En route to a rendezvous with another Gripen, a brief check of the FCS was made and the electronic displays viewed in bright sunlight. All displays were adequately bright and the writing quality excellent. The test aircraft's displays were green monochrome, although export and batch three aircraft will have colour displays - which will make it easier to assimilate the quantity of data available. The map alphanumerics remained north orientated, although the map was track orientated, making it more difficult than necessary to read the data. While this may not be a problem for a pilot flying over a familiar area, it did not aid rapid assimilation of map or datalink information.
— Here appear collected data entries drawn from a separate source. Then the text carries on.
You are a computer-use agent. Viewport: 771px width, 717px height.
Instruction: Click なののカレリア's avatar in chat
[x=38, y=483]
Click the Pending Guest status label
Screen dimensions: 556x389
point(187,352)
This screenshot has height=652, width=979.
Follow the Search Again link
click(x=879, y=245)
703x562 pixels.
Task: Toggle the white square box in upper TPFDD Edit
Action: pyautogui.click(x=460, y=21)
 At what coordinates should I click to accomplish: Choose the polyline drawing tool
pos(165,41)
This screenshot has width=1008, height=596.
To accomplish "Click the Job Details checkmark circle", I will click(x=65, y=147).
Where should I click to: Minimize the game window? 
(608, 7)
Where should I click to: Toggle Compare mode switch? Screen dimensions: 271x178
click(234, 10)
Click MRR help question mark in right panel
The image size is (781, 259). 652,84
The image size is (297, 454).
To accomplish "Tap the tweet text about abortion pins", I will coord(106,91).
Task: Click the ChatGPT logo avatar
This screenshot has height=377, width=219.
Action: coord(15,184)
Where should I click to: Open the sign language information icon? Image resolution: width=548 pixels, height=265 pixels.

The control column is a small centrally mounted "mini-stick" pivoted just below the pilot's hand. The aircraft was flown by wrist action for small movements, with the addition of some arm action for larger movements. It was comfortable and there was no tendency towards overcontrol or pilot-induced oscillation. The FCS provides neutral longitudinal static stability with the undercarriage up and positive static stability undercarriage down.
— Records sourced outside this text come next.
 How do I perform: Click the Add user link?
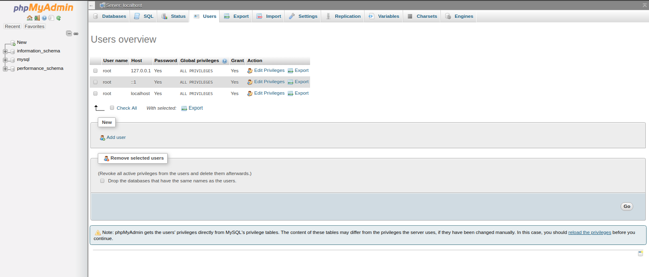coord(116,138)
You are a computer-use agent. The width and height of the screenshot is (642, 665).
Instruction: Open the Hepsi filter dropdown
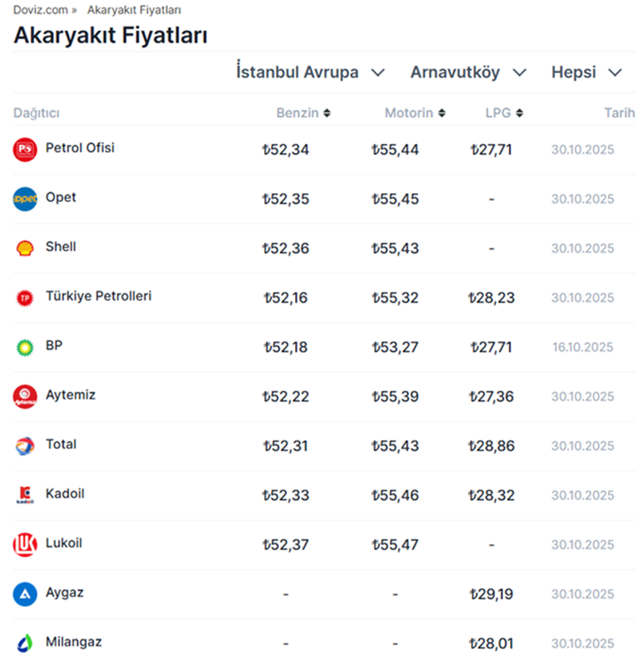pos(586,72)

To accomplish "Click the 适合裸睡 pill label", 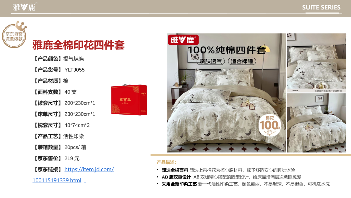I will coord(242,61).
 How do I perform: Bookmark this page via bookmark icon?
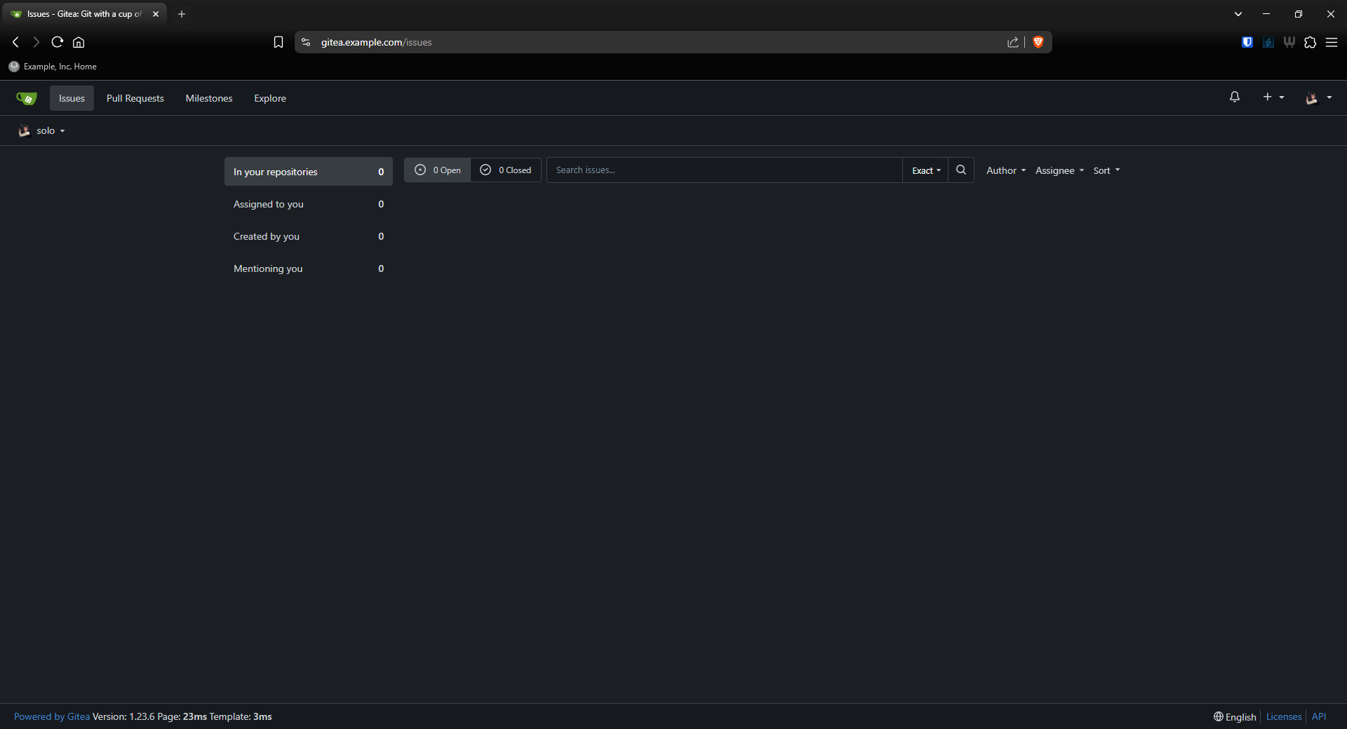[279, 42]
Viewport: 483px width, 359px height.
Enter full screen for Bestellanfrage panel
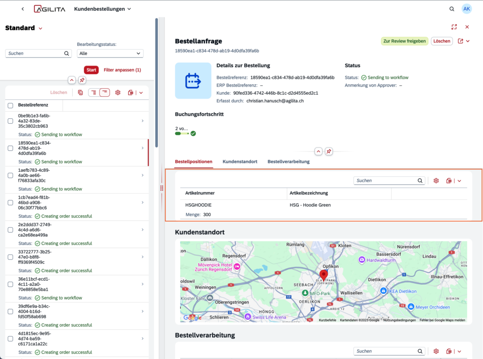(454, 27)
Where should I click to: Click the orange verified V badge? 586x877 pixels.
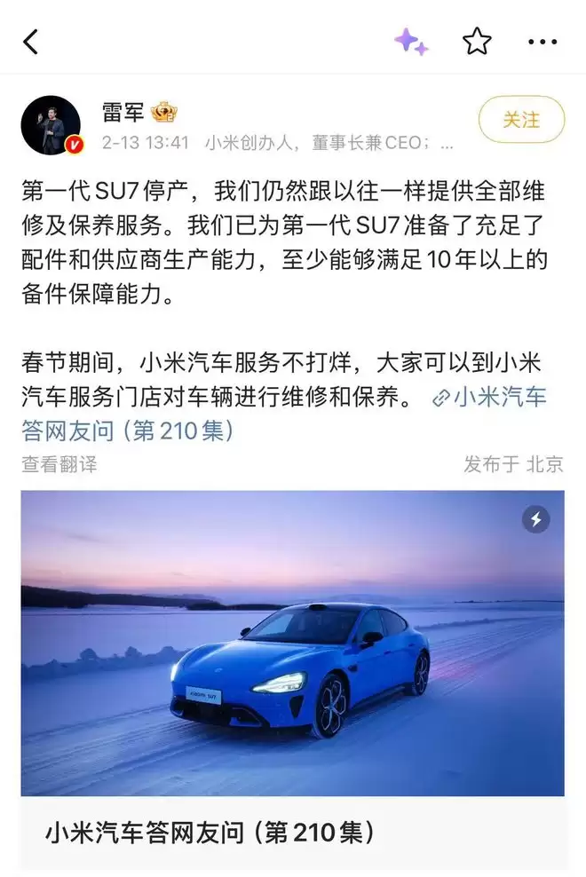(75, 146)
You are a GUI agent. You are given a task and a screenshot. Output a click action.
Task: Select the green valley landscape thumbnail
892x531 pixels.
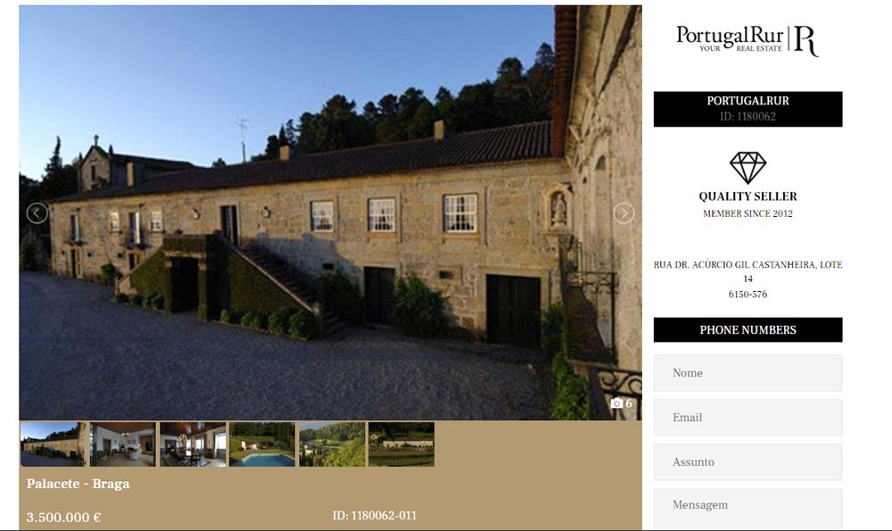[x=332, y=444]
An examination of the air-to-surface and air-to-air weapon systems was planned. The first exercise was a simulated attack on a ship in the Baltic, using a Saab RBS15 sea-skimming missile targeted using information datalinked from another Gripen. The Swedish air force makes extensive use of air-to-air and air-to-ground datalinks - a key part of the strategy to share information widely between friendly forces. As the aircraft was positioned for the ship attack and throughout the rest of the flight, the map display showed the heights and tracks of traffic flying along an airway across southern Sweden, as well as two other Gripens. The position of the target was passed from the other aircraft and shown on our map display. The anti-ship missile was selected by a single switch action on the stick. Immediately, the missile's flightpath directly to the ship was marked on the HUD and HDD with maximum and minimum firing ranges and the start of sea-skimming mode. The missile could have been fired immediately as the maximum range was passed, but other options were provided such as introducing a waypoint into the missile's flightpath and adjusting the sea-skimming start point. The attack was set up with little radio discussion between the two aircraft. Such an attack poses a considerable problem to a ship's self-protection team as the missile is fired from a passive aircraft with an accurate target position and the missile can fly a non-direct track to the ship.
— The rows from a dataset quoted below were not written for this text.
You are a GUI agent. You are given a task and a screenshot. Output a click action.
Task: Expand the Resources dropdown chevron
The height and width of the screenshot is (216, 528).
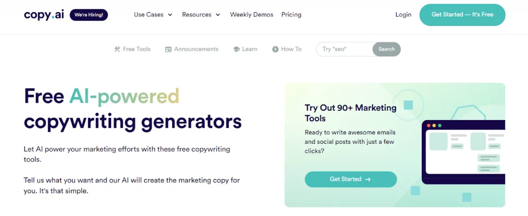pyautogui.click(x=218, y=15)
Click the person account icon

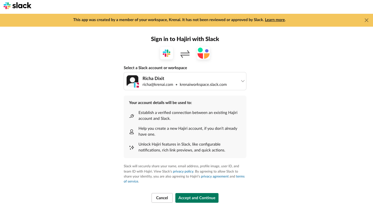point(132,132)
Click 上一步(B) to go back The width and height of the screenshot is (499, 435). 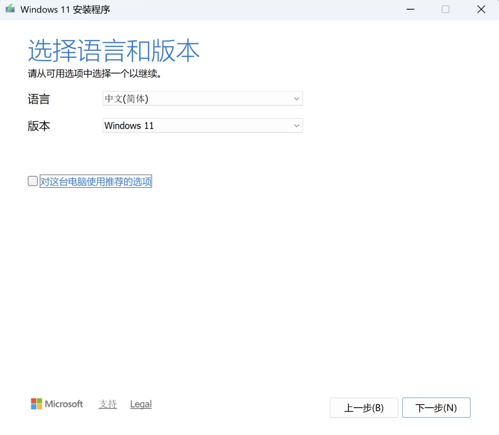pyautogui.click(x=364, y=408)
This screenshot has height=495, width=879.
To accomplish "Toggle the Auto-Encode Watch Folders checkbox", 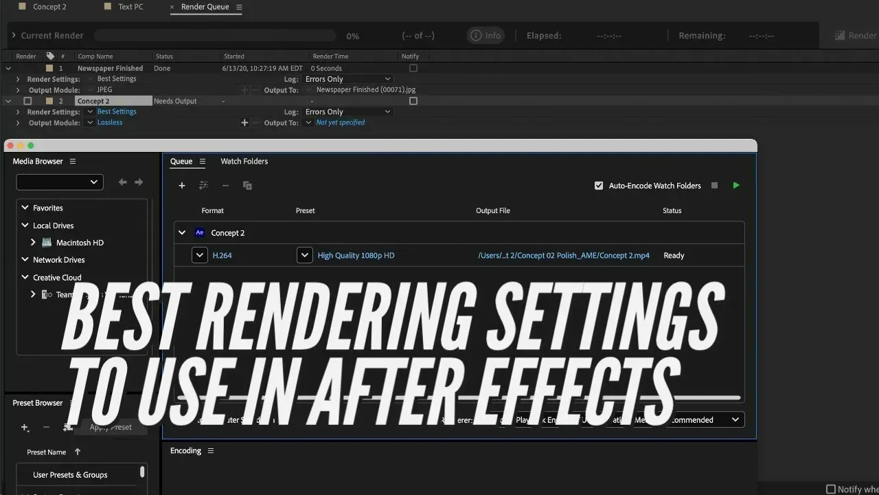I will [599, 185].
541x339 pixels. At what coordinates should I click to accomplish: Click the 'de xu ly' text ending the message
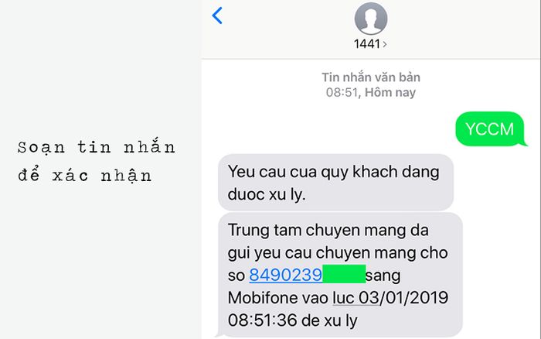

All Gripens are multirole. After completing the ship strike, the aircraft was reconfigured for the air-to-air role by pressing a single button. Our friendly wingman became hostile and was shown as such on the datalink display, although the attack system recognised the transponder as uniquely Swedish and indicated this. The target was designated as something of interest to the track-while-scan radar using a hand controller on top of the throttle.
The HOTAS is configured with weapons selection functions on the stick, while the throttle has two pistol grips. The upper has the sensor controls (radar range, scan angle and, in the future, forward-looking infrared) and the lower grip some of the navigation functions and the airbrake selector. This may sound complex, but it was not. While I did not become totally adept at manipulating the various buttons quickly, I could select most modes and functions when required. To engage the target, full dry thrust was set, the aircraft taken to 13,120ft and accelerated to a more tactical speed of M0.88. The target aircraft was clearly visible on the radar ahead and 1,640ft above, cruising at M0.7.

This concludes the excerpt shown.